**WORK ORDER**
Quote the lines of the data below verbatim, beginning at the line that contains "Click the green Heiz-P EIN legend swatch" and ending at the last line, both included, and excluding pictures.

[[ DATA FOR THIS EXERCISE, beginning ]]

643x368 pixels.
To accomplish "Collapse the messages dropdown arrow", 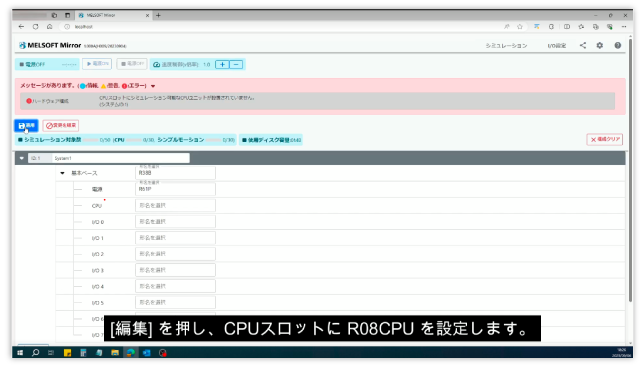I will [153, 86].
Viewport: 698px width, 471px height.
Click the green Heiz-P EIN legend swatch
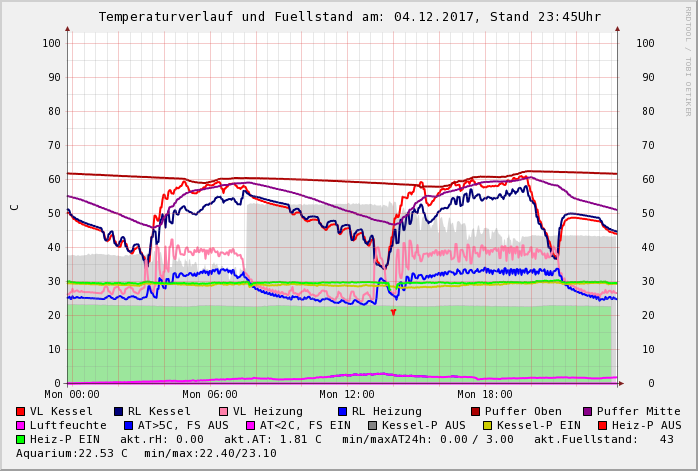click(x=21, y=439)
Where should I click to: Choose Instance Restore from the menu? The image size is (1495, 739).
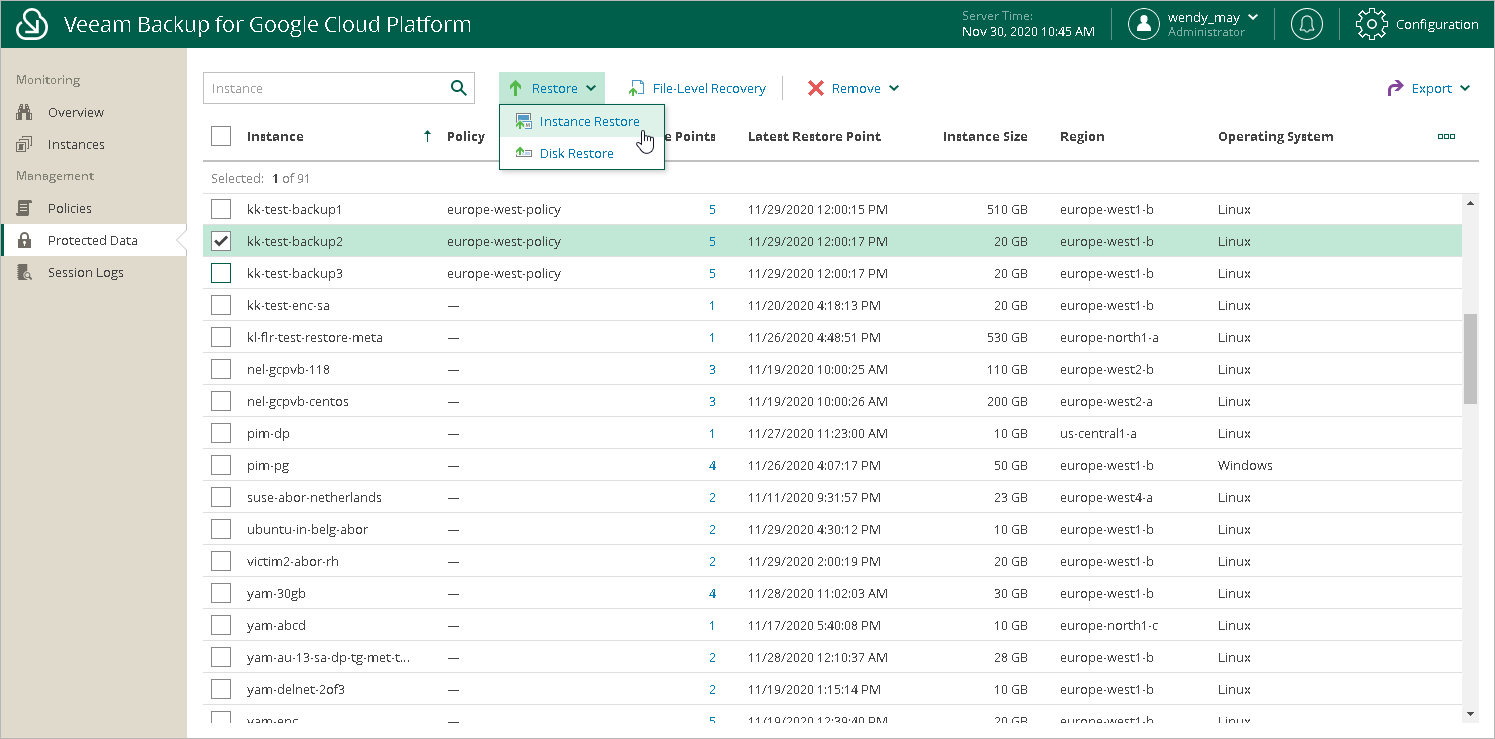[x=588, y=122]

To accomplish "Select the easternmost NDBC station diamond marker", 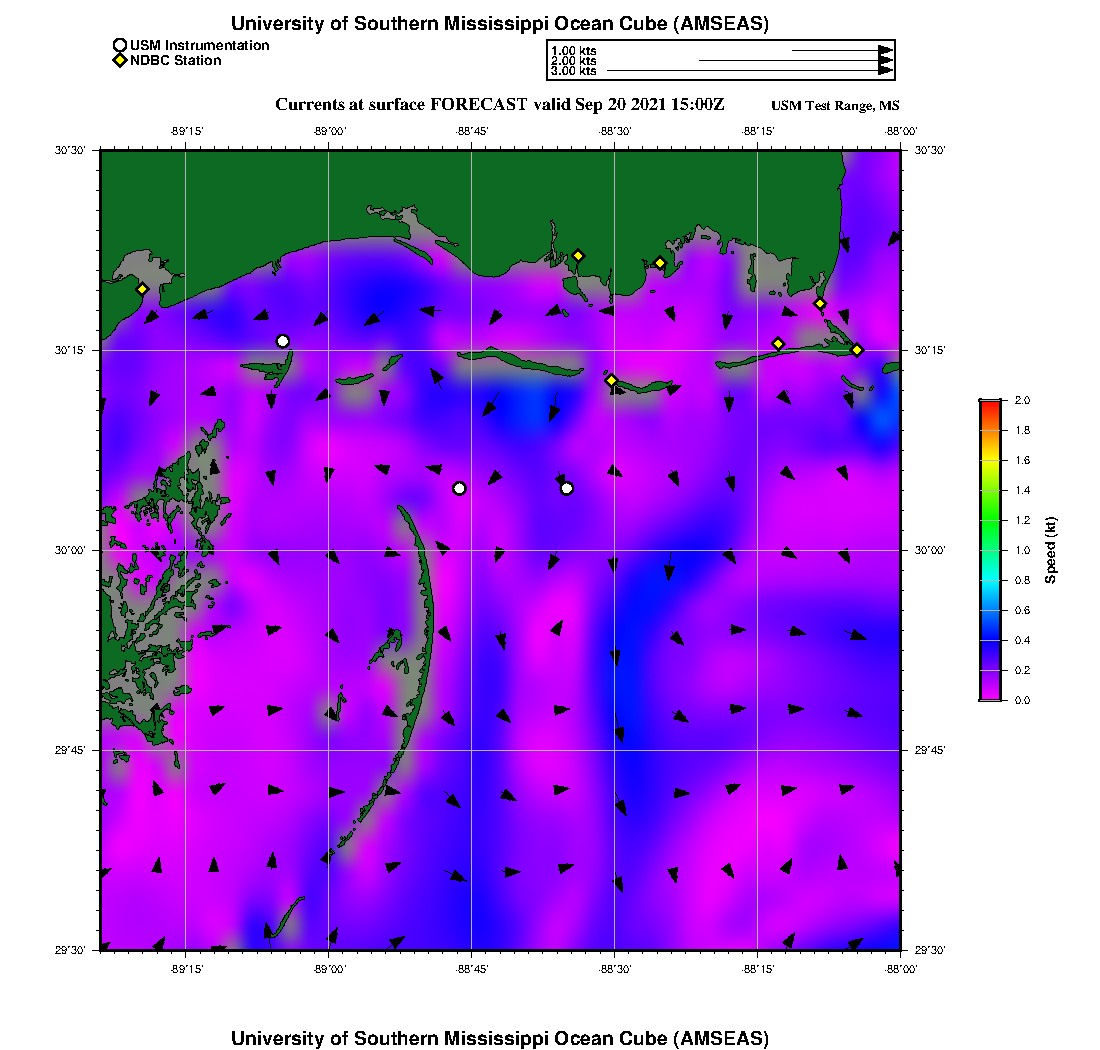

[[ DATA FOR THIS EXERCISE, end ]]

**TASK SOLUTION**
Click the green Heiz-P EIN legend swatch
click(x=21, y=439)
Where should I click to: Choose Instance Restore from the menu? The image size is (1495, 739).
[x=588, y=122]

To accomplish "Select the easternmost NDBC station diamond marker", 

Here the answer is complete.